RECORDS SUPPLIED Start Marker
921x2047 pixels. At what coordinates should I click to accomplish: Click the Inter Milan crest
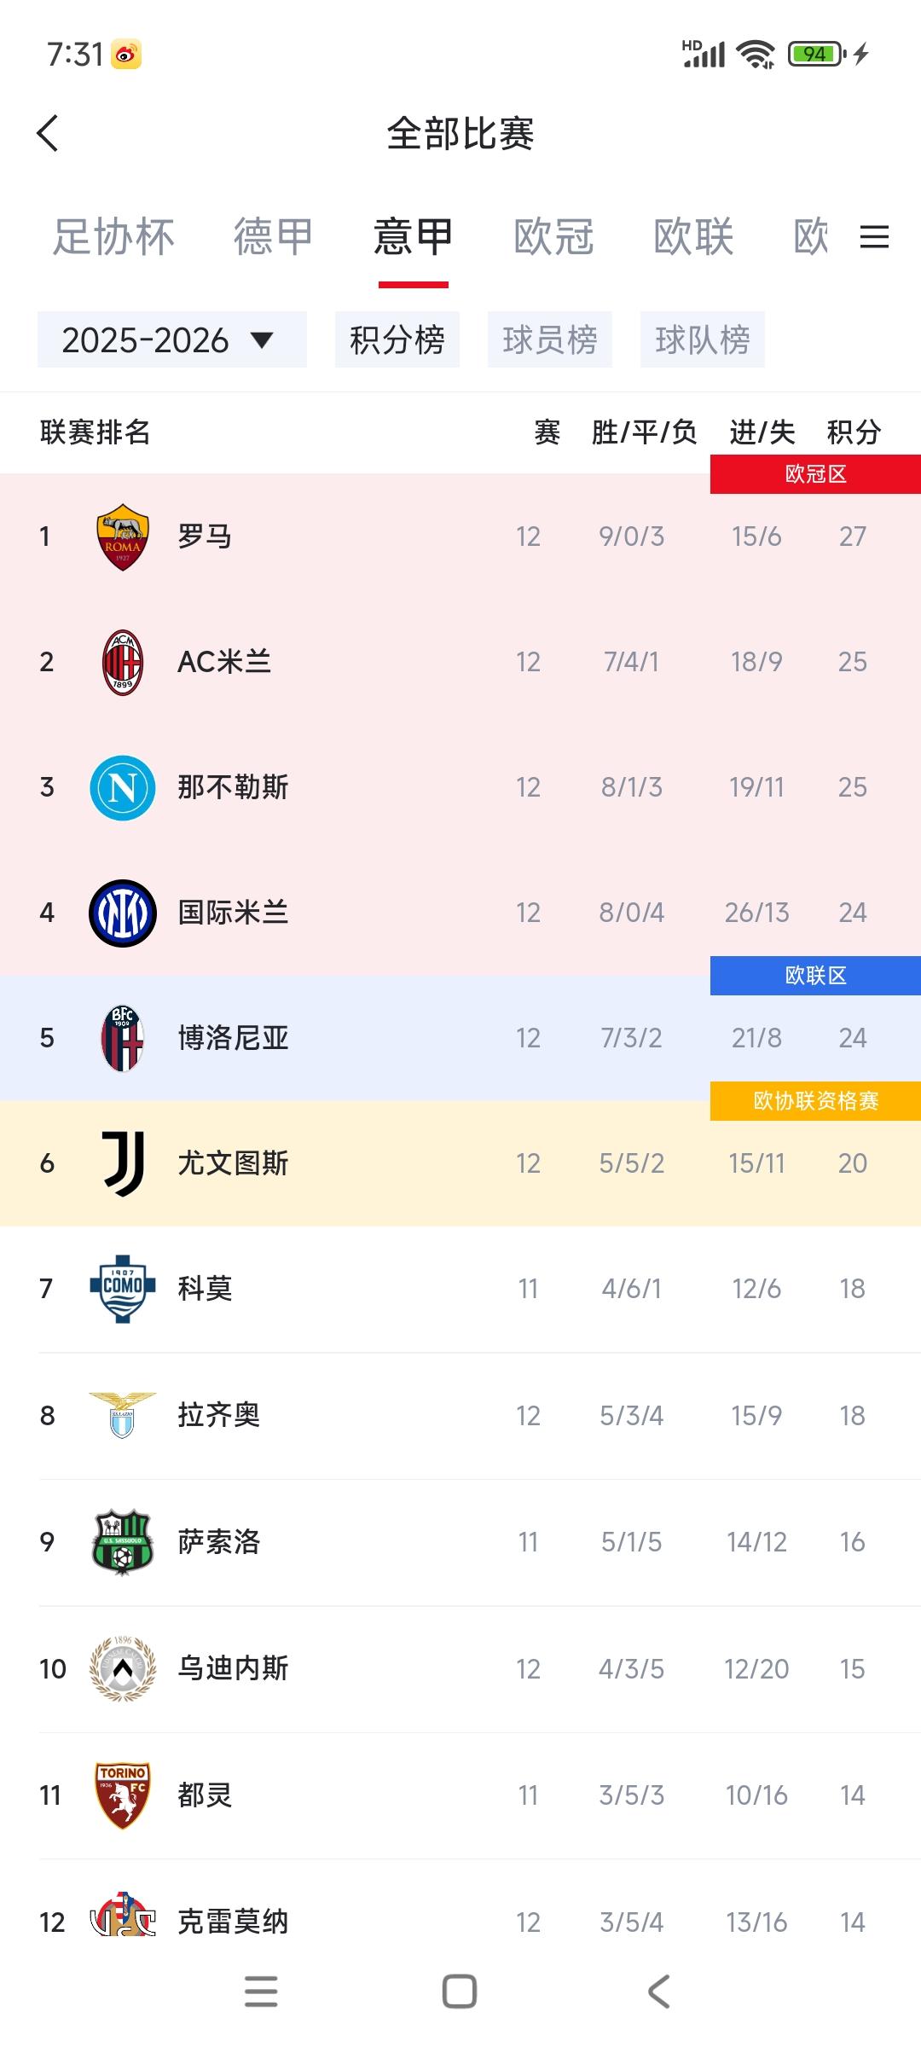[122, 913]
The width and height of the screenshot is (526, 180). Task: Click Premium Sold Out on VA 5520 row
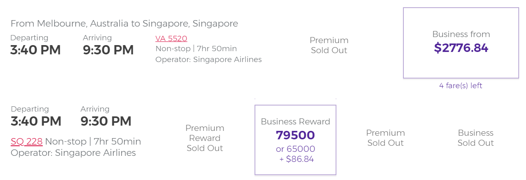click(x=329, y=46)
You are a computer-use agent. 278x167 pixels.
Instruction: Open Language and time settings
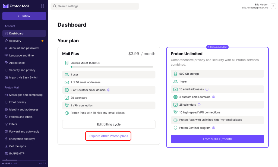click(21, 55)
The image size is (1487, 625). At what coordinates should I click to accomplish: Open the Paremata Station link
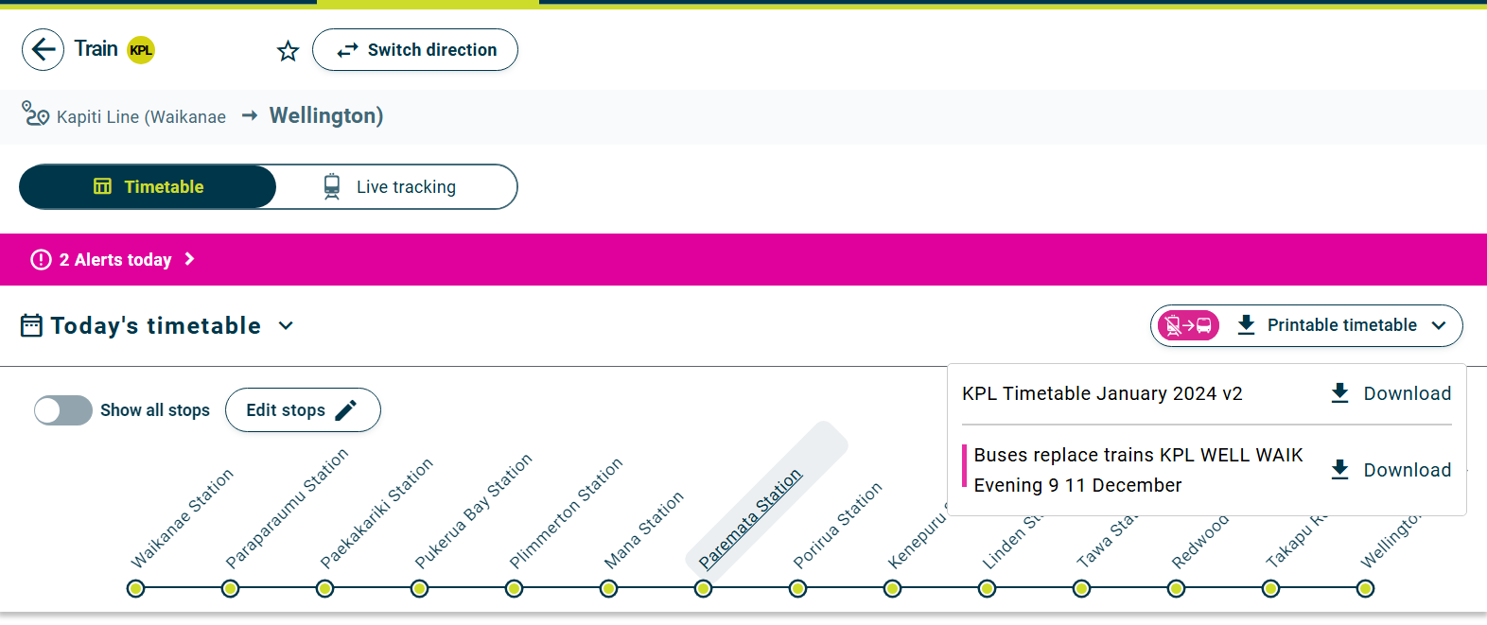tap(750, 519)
RECORDS SUPPLIED End Marker
RECORDS SUPPLIED Start Marker
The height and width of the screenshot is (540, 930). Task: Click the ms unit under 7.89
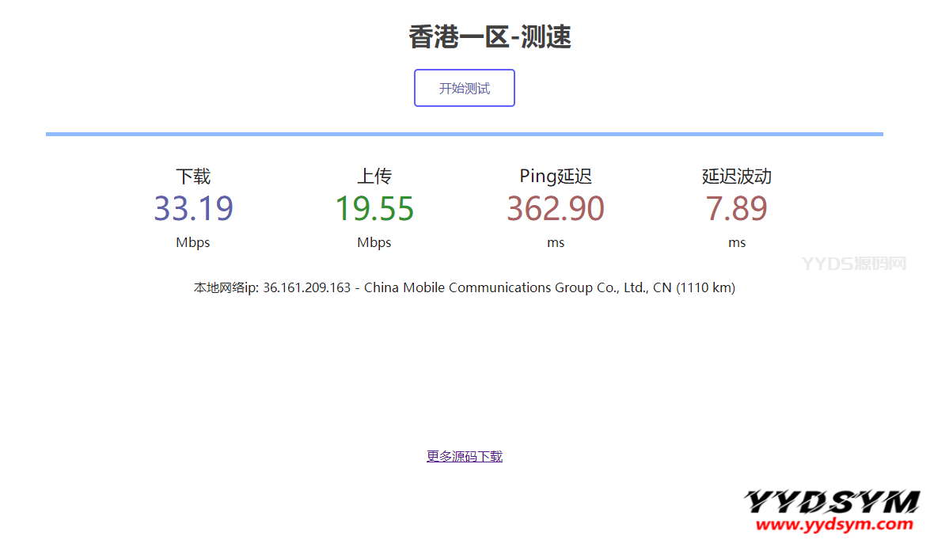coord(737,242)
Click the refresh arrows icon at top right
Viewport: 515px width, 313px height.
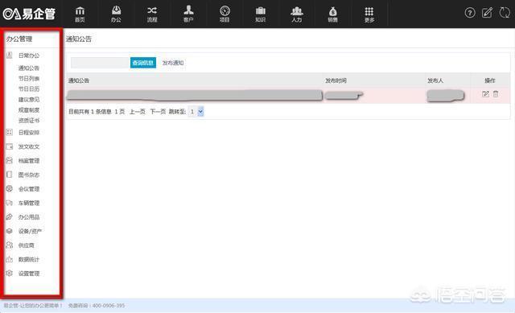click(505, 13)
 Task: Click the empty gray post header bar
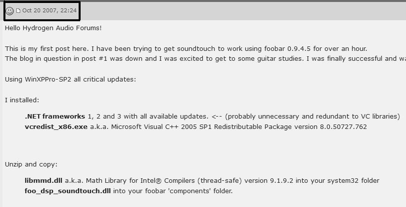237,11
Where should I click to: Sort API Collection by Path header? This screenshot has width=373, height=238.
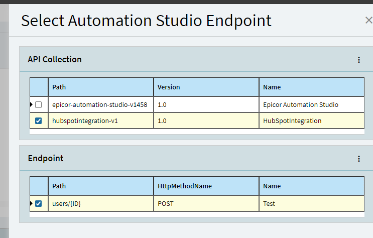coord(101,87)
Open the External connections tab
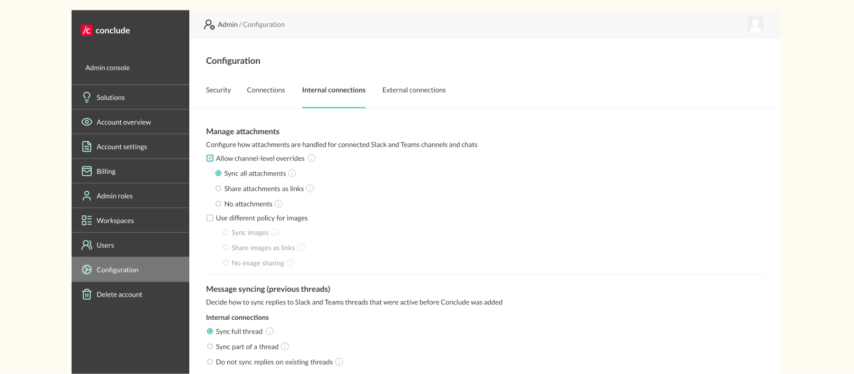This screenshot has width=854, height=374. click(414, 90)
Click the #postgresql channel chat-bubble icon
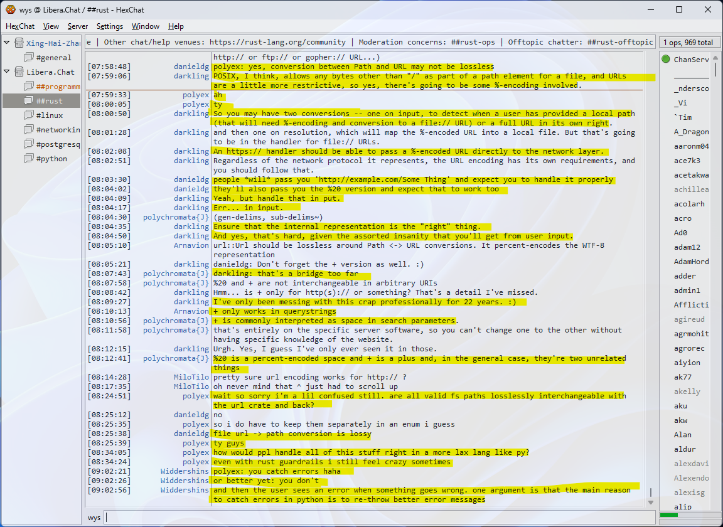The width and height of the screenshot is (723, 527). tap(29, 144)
RECORDS SUPPLIED End Marker
RECORDS SUPPLIED Start Marker
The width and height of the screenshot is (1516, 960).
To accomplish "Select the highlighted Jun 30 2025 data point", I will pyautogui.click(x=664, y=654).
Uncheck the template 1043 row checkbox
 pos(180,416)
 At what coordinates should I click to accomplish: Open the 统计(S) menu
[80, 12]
RECORDS SUPPLIED End Marker
**EXERCISE BRIEF**: For this exercise, please set down exactly the lines of the listing above from the line with "921x2047 pixels. At" up to and including the line with "You are a computer-use agent. 278x167 pixels.", and no pictures.

**REPLY TO THE TASK**:
921x2047 pixels. At what coordinates should I click to accomplish: Click the Inter Milan crest
[122, 913]
The width and height of the screenshot is (526, 180). Task: Click Premium Sold Out on VA 5520 row
click(x=329, y=46)
You are a computer-use agent. 278x167 pixels.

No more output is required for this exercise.